On the Practicality of Deterministic Epistemic Uncertainty

Authors: Janis Postels, Mattia Segù, Tao Sun, Luca Daniel Sieber, Luc Van Gool, Fisher Yu, Federico Tombari

ICML 2022 | Conference PDF | Archive PDF | Plain Text | LLM Run Details

Reproducibility Variable Result LLM Response
Research Type Experimental To this end, we first provide a taxonomy of DUMs, and evaluate their calibration under continuous distributional shifts. Then, we extend them to semantic segmentation. We find that, while DUMs scale to realistic vision tasks and perform well on OOD detection, the practicality of current methods is undermined by poor calibration under distributional shifts.
Researcher Affiliation Collaboration 1ETH Zurich 2Technical University Munich 3Google.
Pseudocode No The paper describes methods and processes in narrative text and refers to existing implementations, but it does not contain any clearly labeled pseudocode or algorithm blocks.
Open Source Code No The paper states: 'When an implementation was publicly available, we relied on it. This is the case for DUQ (https://github.com/y0ast/deterministic-uncertainty-quantification), SNGP (https://github.com/google/uncertainty-baselines/blob/master/baselines/imagenet/sngp.py) and DUE (https://github.com/y0ast/DUE).' This refers to third-party code they used, not their own. There is no explicit statement or link to their own source code for the evaluation framework described in the paper.
Open Datasets Yes Datasets. We train DUMs on CIFAR-10 and CIFAR100 (Krizhevsky et al., 2014) and evaluate on the corrupted versions of their test set CIFAR10/100-C (Hendrycks & Dietterich, 2019). ... We evaluate on synthetic distributional shifts using a corrupted version of Cityscapes (Cordts et al., 2016) (Cityscapes-C (Michaelis et al., 2019)).
Dataset Splits Yes We choose the hyperparameter such that it minimizes the validation loss. ... We uniformly sample a validation set.

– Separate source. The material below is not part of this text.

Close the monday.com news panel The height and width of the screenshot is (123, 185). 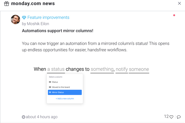179,3
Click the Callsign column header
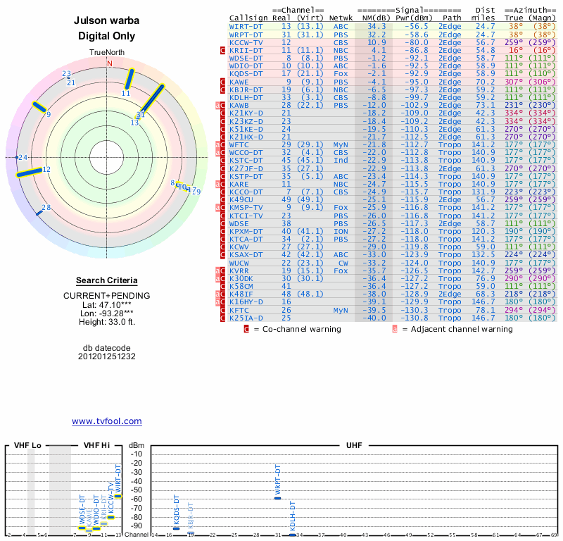The width and height of the screenshot is (563, 541). pos(248,18)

Hardware Specification Yes The runtimes were measured on a single V100 using CIFAR10 and a ResNet50 backbone.
Software Dependencies Yes All methods were re-implemented in Tensorflow 2.0.

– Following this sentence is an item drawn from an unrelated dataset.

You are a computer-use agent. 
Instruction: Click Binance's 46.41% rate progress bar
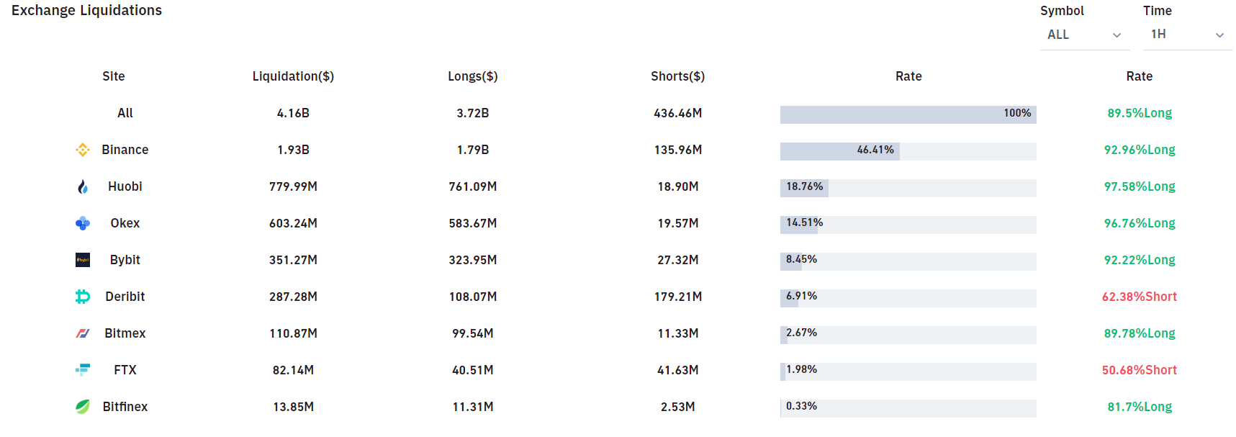(x=908, y=151)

Experiment Setup Yes We used a batch size of 128 samples and trained for 200 epochs. ... We used for the single softmax model the Adam optimizer with learning rate 0.003, and L2 weight regularization 0.0001. ... We trained DUQ with the SGD optimizer with learning rate 0.01, L2 weight regularization 0.0001, and a multi-step learning rate decay policy with decay rate 0.3 and decay steps at the epochs 10, 20.